Both of the above look like some kind of deadlock related to the file system.  There are no indications of problems in system logs, and "smartctl -a ..." shows that none of the drives had any errors.h

The machine has the following parts:

# lspci
00:00.0 Host bridge: Intel Corporation 82P965/G965 Memory Controller Hub (rev 02)
00:01.0 PCI bridge: Intel Corporation 82P965/G965 PCI Express Root Port (rev 02)
00:1b.0 Audio device: Intel Corporation 82801H (ICH8 Family) HD Audio Controller (rev 02)
00:1c.0 PCI bridge: Intel Corporation 82801H (ICH8 Family) PCI Express Port 1 (rev 02)
00:1c.2 PCI bridge: Intel Corporation 82801H (ICH8 Family) PCI Express Port 3 (rev 02)
00:1c.4 PCI bridge: Intel Corporation 82801H (ICH8 Family) PCI Express Port 5 (rev 02)
00:1c.5 PCI bridge: Intel Corporation 82801H (ICH8 Family) PCI Express Port 6 (rev 02)
00:1d.0 USB Controller: Intel Corporation 82801H (ICH8 Family) USB UHCI Controller #1 (rev 02)
00:1d.1 USB Controller: Intel Corporation 82801H (ICH8 Family) USB UHCI Controller #2 (rev 02)
00:1d.2 USB Controller: Intel Corporation 82801H (ICH8 Family) USB UHCI Controller #3 (rev 02)
00:1d.3 USB Controller: Intel Corporation Device 2833 (rev 02)
00:1d.7 USB Controller: Intel Corporation 82801H (ICH8 Family) USB2 EHCI Controller #1 (rev 02)
00:1e.0 PCI bridge: Intel Corporation 82801 PCI Bridge (rev f2)
00:1f.0 ISA bridge: Intel Corporation 82801HB/HR (ICH8/R) LPC Interface Controller (rev 02)
00:1f.2 SATA controller: Intel Corporation 82801HR/HO/HH (ICH8R/DO/DH) 6 port SATA AHCI Controller (rev 02)
00:1f.3 SMBus: Intel Corporation 82801H (ICH8 Family) SMBus Controller (rev 02)
01:00.0 VGA compatible controller: nVidia Corporation GeForce 7100 GS (rev a1)
02:00.0 Ethernet controller: Marvell Technology Group Ltd. 88E8056 PCI-E Gigabit Ethernet Controller (rev 12)
03:00.0 SATA controller: JMicron Technologies, Inc. JMicron 20360/20363 AHCI Controller (rev 02)
03:00.1 IDE interface: JMicron Technologies, Inc. JMicron 20360/20363 AHCI Controller (rev 02)
04:00.0 Ethernet controller: Intel Corporation 82572EI Gigabit Ethernet Controller (Copper) (rev 06)
06:01.0 Ethernet controller: ADMtek NC100 Network Everywhere Fast Ethernet 10/100 (rev 11)
06:03.0 FireWire (IEEE 1394): Texas Instruments TSB43AB22/A IEEE-1394a-2000 Controller (PHY/Link)
06:04.0 Ethernet controller: Marvell Technology Group Ltd. 88E8001 Gigabit Ethernet Controller (rev 14)
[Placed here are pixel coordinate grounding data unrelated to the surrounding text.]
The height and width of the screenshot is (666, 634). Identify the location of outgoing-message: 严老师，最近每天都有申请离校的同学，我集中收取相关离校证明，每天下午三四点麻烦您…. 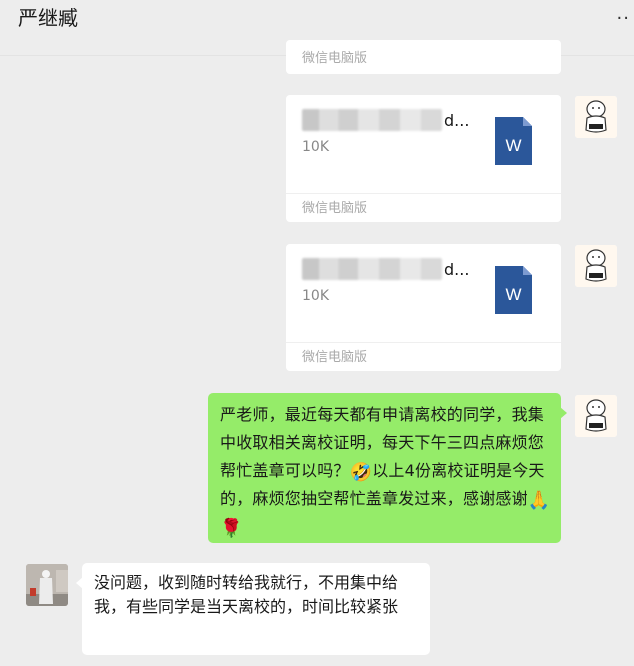
(388, 468). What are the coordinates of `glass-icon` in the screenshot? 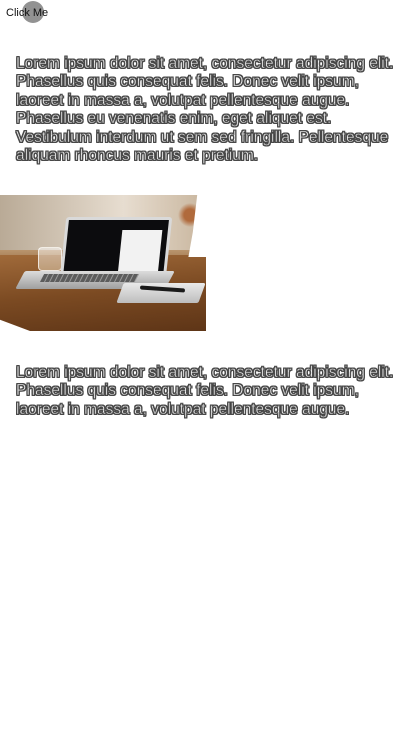 It's located at (50, 259).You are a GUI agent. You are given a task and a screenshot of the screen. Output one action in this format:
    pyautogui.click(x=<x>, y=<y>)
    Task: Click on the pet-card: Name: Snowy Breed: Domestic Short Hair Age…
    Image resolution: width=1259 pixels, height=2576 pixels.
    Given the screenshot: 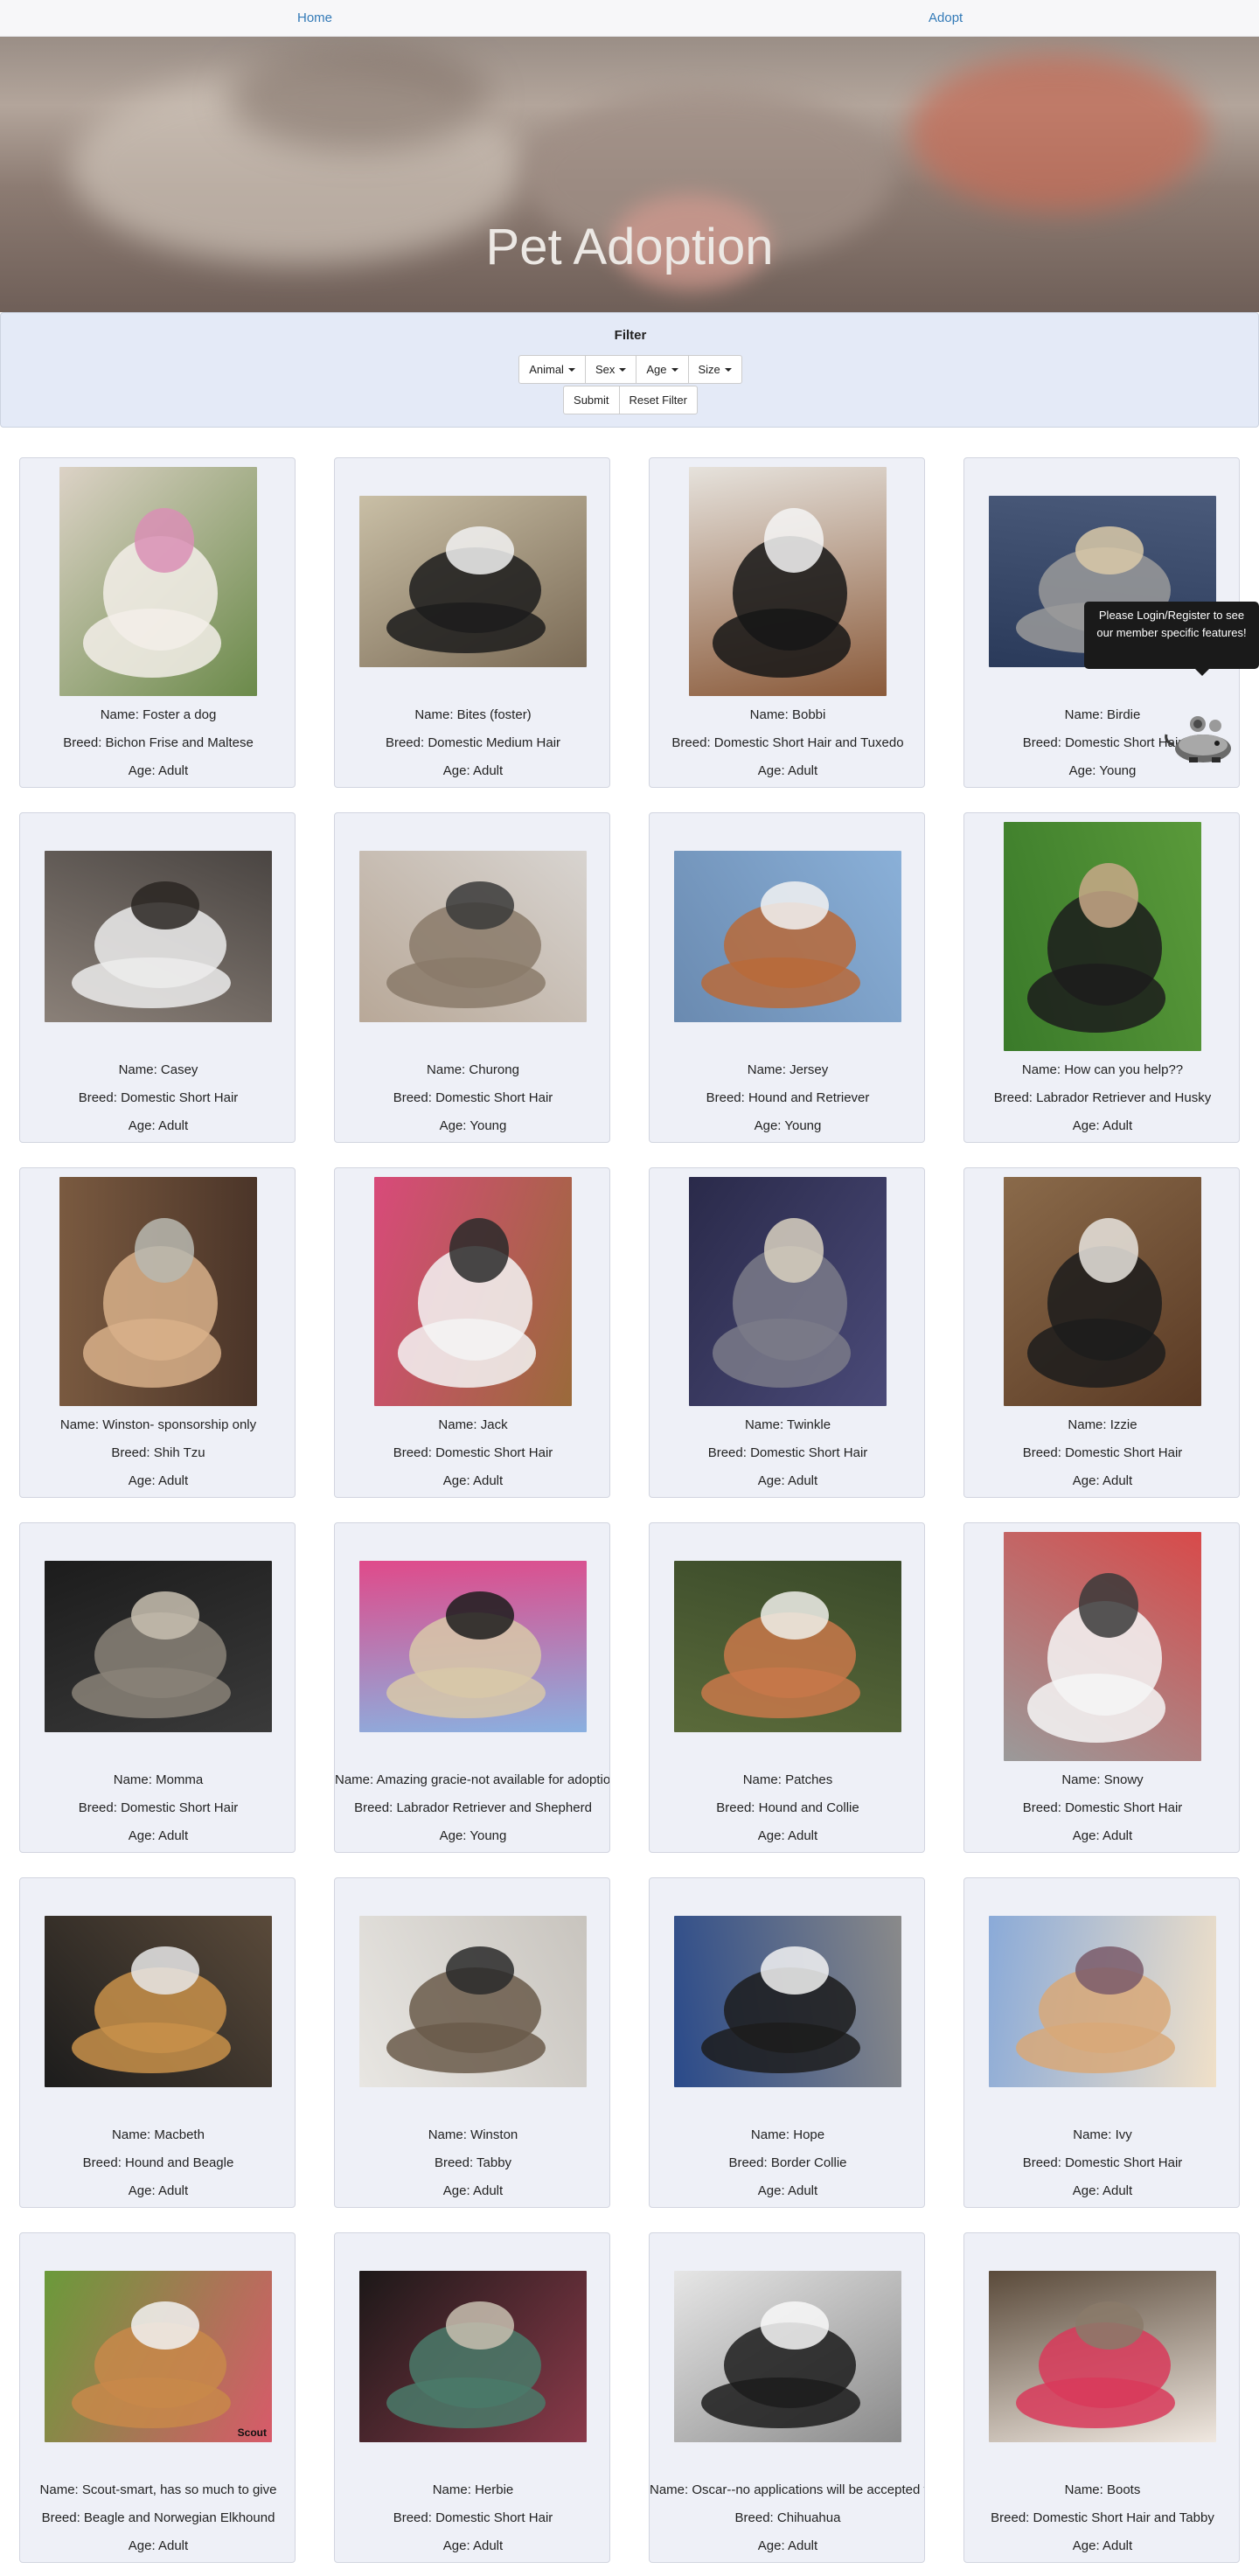 What is the action you would take?
    pyautogui.click(x=1102, y=1688)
Each of the 6 ports of the Intel SATA controller has a 500 GB drive attached.  The JMicron SATA controller has a DVD-ROM attached.  The processor is an Intel Core Duo 6700 @ 2.66 GHz.  The BIOS is AMI version 1226 rev. 8.12 released 11/23/2007.
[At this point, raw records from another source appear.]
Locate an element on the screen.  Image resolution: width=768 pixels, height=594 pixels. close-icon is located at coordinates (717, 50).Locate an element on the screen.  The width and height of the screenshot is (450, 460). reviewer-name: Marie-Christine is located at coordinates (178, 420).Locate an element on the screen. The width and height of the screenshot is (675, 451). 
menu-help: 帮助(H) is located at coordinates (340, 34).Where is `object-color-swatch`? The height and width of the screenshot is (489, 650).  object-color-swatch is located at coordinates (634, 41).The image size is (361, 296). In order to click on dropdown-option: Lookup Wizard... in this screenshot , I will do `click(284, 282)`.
Comment 4 josip@icase.edu 2009-02-16 13:59:03 UTC

Please close this bug: Memory on the system is going bad.

Memtest86+ originally confirmed that memory was good (about 2 years ago), but re-testing shows frequent errors of the leading bit.  Re-seating DIMMs didn't help.  New memory is on order.